Task directions: Repeat word for word the part of the ringworm article below from "Ringworm in Cats" to "not always appear.".

Study text:
Ringworm in Cats
- Created in Feline
Ringworm is a common skin condition in cats. In spite of its name, this condition is actually caused by a fungus, not a worm. One of the symptoms, though, is a circular rash on the skin that resembles a ring. However, this ring does not always appear.
Cause of Ringworm
The fungi that cause ringworm come from the soil, but can easily live in a host. These fungi are known as dermatophytes. Once inside a cat’s body, the fungi digest a protein substance called keratin that is found in nails and hair. They use keratin as fuel to help them reproduce. Over time, the fungi can produce millions of single-celled spores that can grow into new fungi.
When a cat comes into contact with these fungi, it does not always become infected. The fungi may not be able to attach to the skin or may lose out to other microorganisms that are already living there. Even if the fungi are able to stay on the skin, they may not cause any symptoms. However, in some cats, these fungi can result in inflammation of the skin (dermatitis).
Ringworm may clear up on its own, but can take up to a year to go away. During that time, the cat’s fur may fall out in the affected area. This can increase a cat’s chance of developing open wounds in the skin—such as from scratching—and other kinds of infections. Ringworm can also be passed from an infected cat to a person through close contact.

Information shown:
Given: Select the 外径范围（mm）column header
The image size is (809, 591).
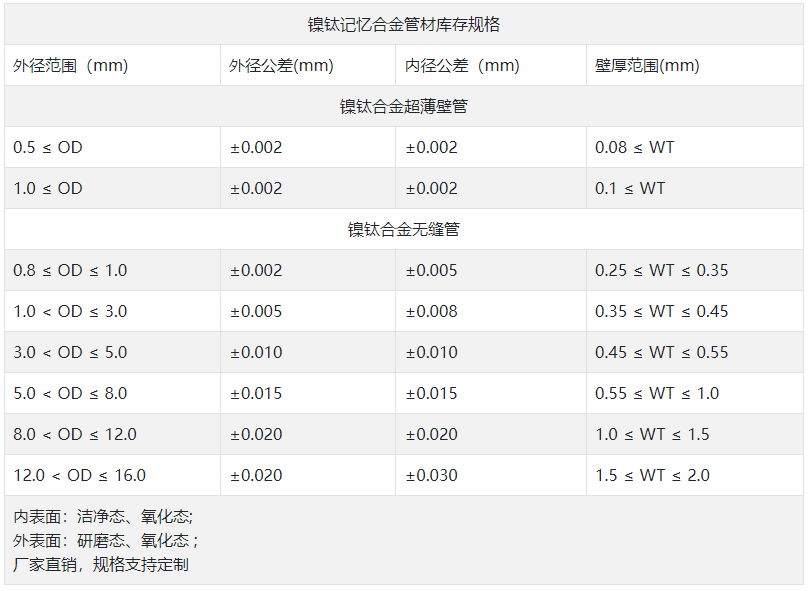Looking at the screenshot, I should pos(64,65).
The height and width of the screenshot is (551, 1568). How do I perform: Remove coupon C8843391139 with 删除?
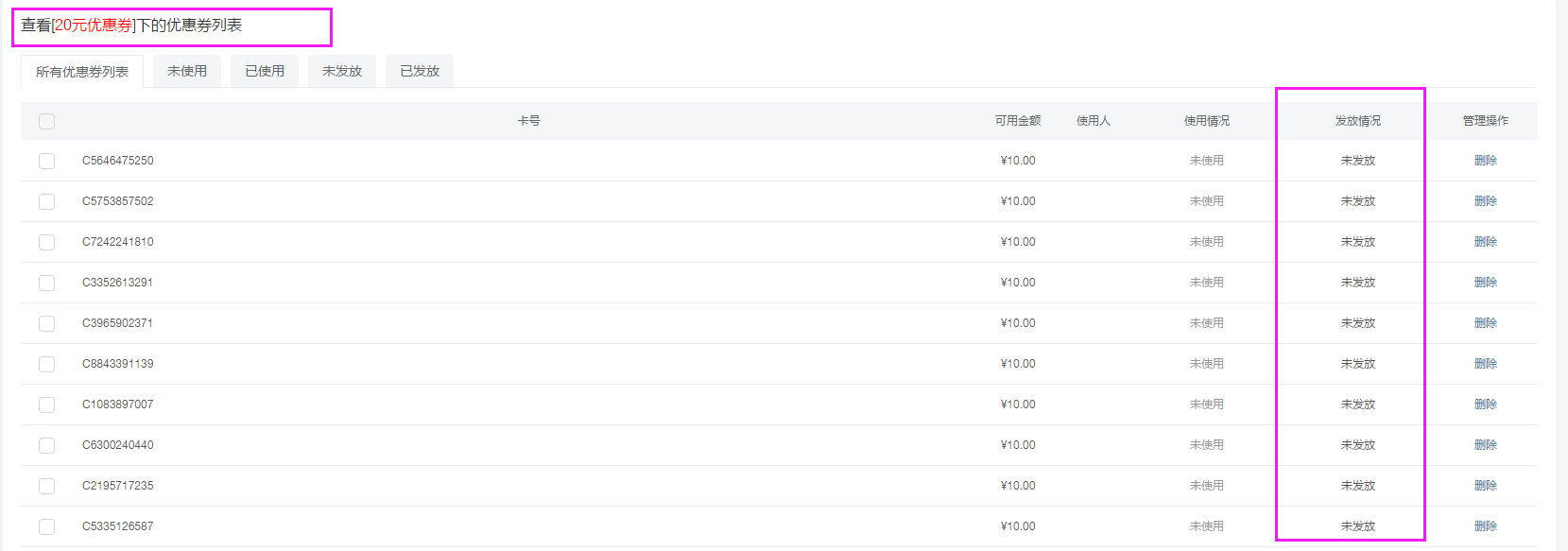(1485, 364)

--

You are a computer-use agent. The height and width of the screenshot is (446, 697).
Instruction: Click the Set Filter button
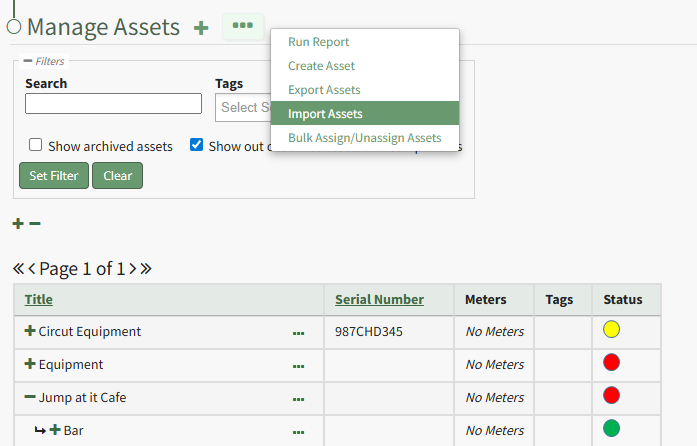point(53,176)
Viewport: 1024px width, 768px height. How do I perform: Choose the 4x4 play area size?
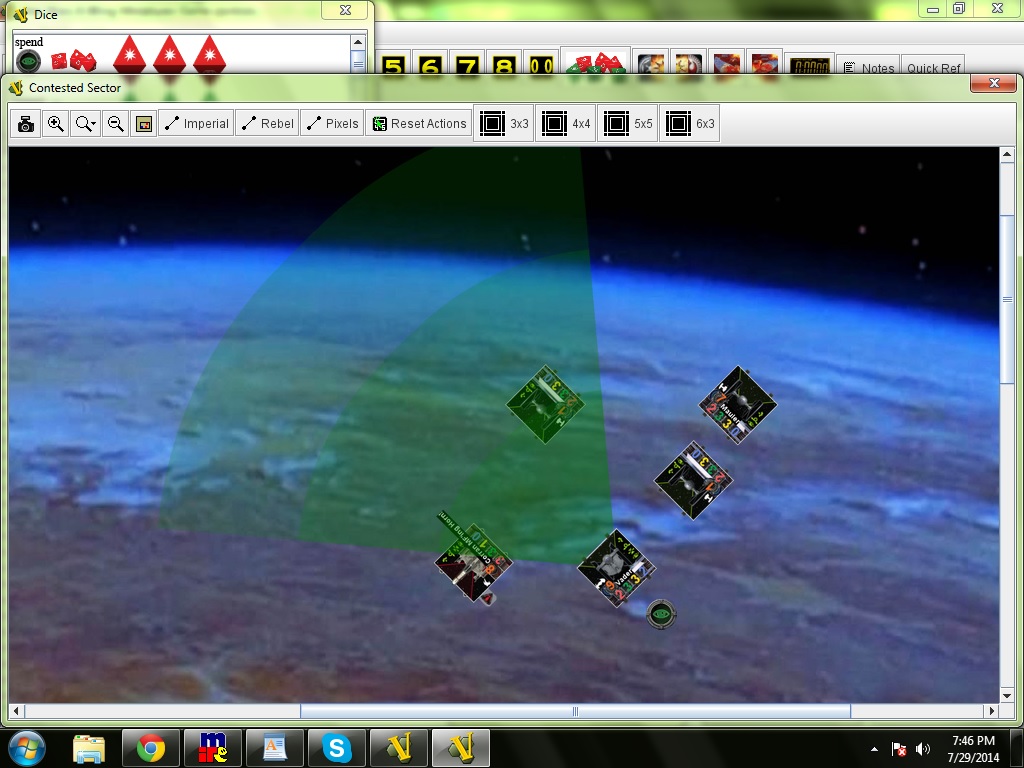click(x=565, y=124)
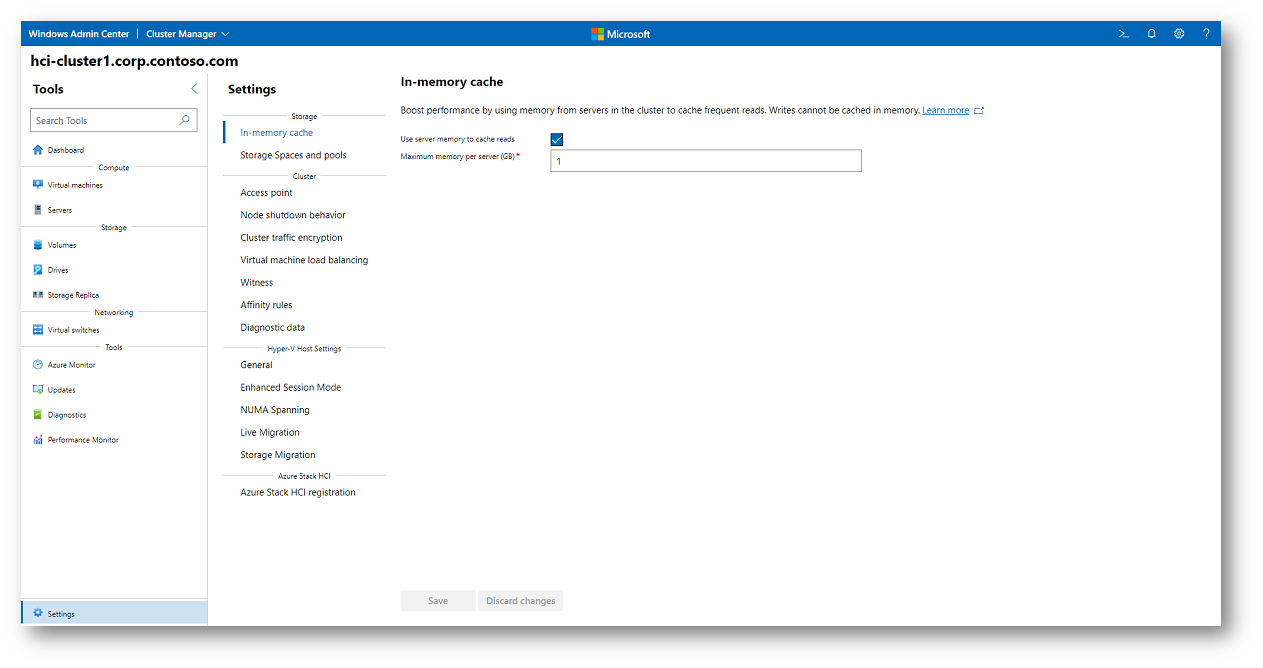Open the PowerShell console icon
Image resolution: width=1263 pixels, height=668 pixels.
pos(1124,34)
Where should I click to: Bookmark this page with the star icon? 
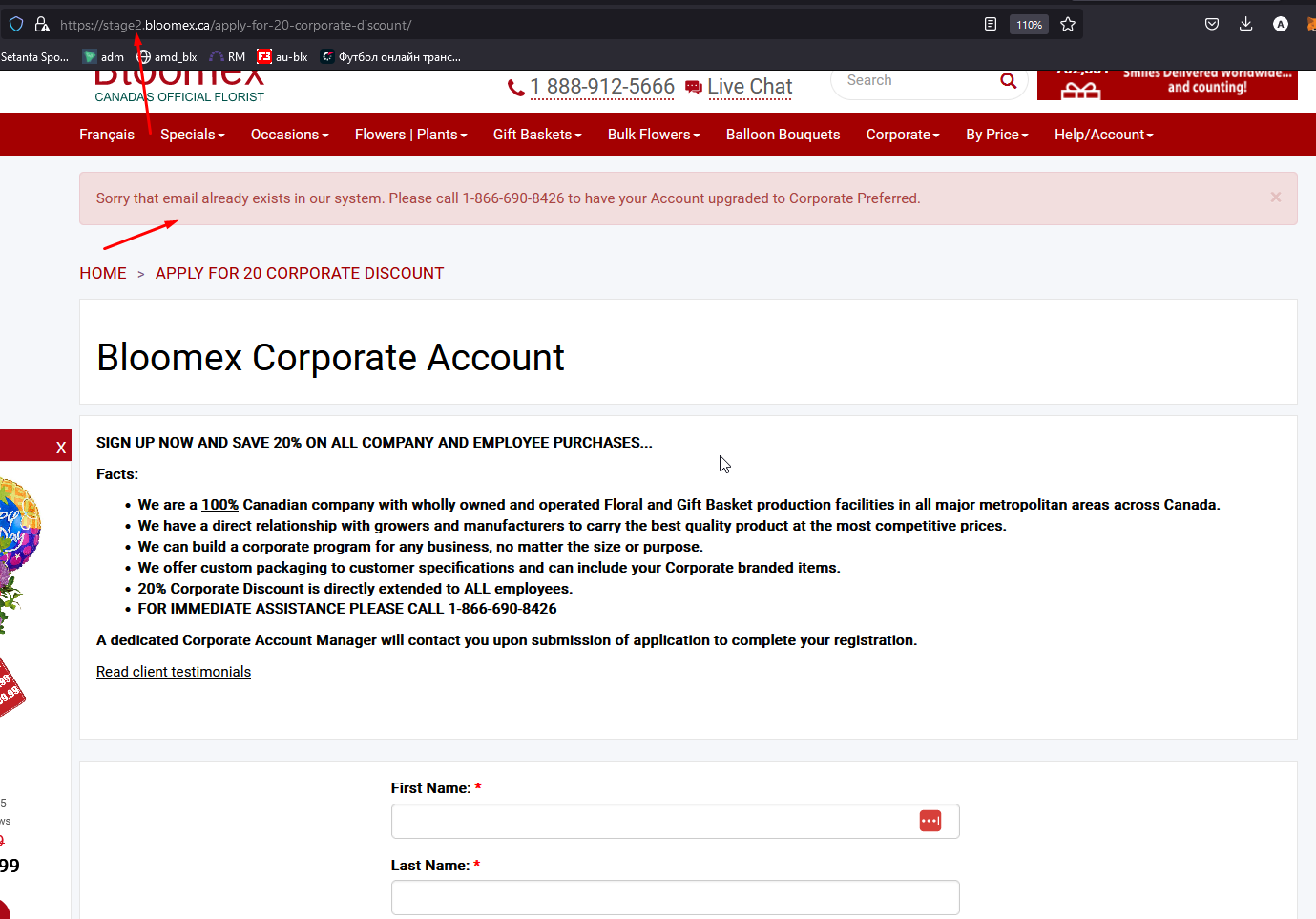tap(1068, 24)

Reply to the task:
Ringworm in Cats
- Created in Feline
Ringworm is a common skin condition in cats. In spite of its name, this condition is actually caused by a fungus, not a worm. One of the symptoms, though, is a circular rash on the skin that resembles a ring. However, this ring does not always appear.